**Problem to work on**. Please reproduce each of the following entries exactly.

**Provided data**.

◇ ◇ ◇ ◇ ◇ ◇ ◇

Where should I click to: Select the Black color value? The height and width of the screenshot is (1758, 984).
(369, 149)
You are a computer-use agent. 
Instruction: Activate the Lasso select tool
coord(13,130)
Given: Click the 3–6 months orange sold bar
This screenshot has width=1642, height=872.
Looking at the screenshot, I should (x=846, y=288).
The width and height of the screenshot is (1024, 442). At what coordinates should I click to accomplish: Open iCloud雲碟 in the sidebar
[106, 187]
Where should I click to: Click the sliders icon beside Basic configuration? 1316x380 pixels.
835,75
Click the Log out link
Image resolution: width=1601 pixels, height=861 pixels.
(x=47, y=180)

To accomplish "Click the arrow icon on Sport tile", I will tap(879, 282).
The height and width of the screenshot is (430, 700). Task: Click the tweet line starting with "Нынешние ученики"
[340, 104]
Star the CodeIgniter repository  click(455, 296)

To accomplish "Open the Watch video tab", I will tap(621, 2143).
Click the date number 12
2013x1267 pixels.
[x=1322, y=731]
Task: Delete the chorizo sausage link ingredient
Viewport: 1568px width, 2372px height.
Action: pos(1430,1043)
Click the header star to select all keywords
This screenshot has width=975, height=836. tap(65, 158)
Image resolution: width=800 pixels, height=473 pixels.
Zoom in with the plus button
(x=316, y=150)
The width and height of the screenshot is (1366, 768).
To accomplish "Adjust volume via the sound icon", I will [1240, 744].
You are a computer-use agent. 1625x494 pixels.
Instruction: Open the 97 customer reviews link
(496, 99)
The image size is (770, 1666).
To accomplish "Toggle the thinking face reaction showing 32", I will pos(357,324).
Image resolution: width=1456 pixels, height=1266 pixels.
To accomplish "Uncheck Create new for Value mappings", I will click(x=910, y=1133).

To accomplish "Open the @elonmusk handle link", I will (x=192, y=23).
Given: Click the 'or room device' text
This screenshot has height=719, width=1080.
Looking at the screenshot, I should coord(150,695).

◇ ◇ ◇ ◇ ◇ ◇ ◇

**Answer section**.
Where should I click to: Select the Black color value? The height and width of the screenshot is (1758, 984).
(369, 149)
You are a computer-use agent. 
Instruction: Activate the Lasso select tool
coord(13,130)
Given: Click the 3–6 months orange sold bar
This screenshot has width=1642, height=872.
Looking at the screenshot, I should (x=846, y=288).
The width and height of the screenshot is (1024, 442). At what coordinates should I click to accomplish: Open iCloud雲碟 in the sidebar
[106, 187]
Where should I click to: Click the sliders icon beside Basic configuration? 1316x380 pixels.
835,75
Click the Log out link
Image resolution: width=1601 pixels, height=861 pixels.
(x=47, y=180)

To accomplish "Click the arrow icon on Sport tile", I will tap(879, 282).
The height and width of the screenshot is (430, 700). Task: Click the tweet line starting with "Нынешние ученики"
[340, 104]
Star the CodeIgniter repository  click(455, 296)

To accomplish "Open the Watch video tab", I will tap(621, 2143).
Click the date number 12
2013x1267 pixels.
[x=1322, y=731]
Task: Delete the chorizo sausage link ingredient
Viewport: 1568px width, 2372px height.
Action: pos(1430,1043)
Click the header star to select all keywords
This screenshot has width=975, height=836. tap(65, 158)
Image resolution: width=800 pixels, height=473 pixels.
Zoom in with the plus button
(x=316, y=150)
The width and height of the screenshot is (1366, 768).
To accomplish "Adjust volume via the sound icon", I will [1240, 744].
You are a computer-use agent. 1625x494 pixels.
Instruction: Open the 97 customer reviews link
(496, 99)
The image size is (770, 1666).
To accomplish "Toggle the thinking face reaction showing 32", I will pos(357,324).
Image resolution: width=1456 pixels, height=1266 pixels.
To accomplish "Uncheck Create new for Value mappings", I will click(x=910, y=1133).

To accomplish "Open the @elonmusk handle link", I will (x=192, y=23).
Given: Click the 'or room device' text
This screenshot has height=719, width=1080.
Looking at the screenshot, I should coord(150,695).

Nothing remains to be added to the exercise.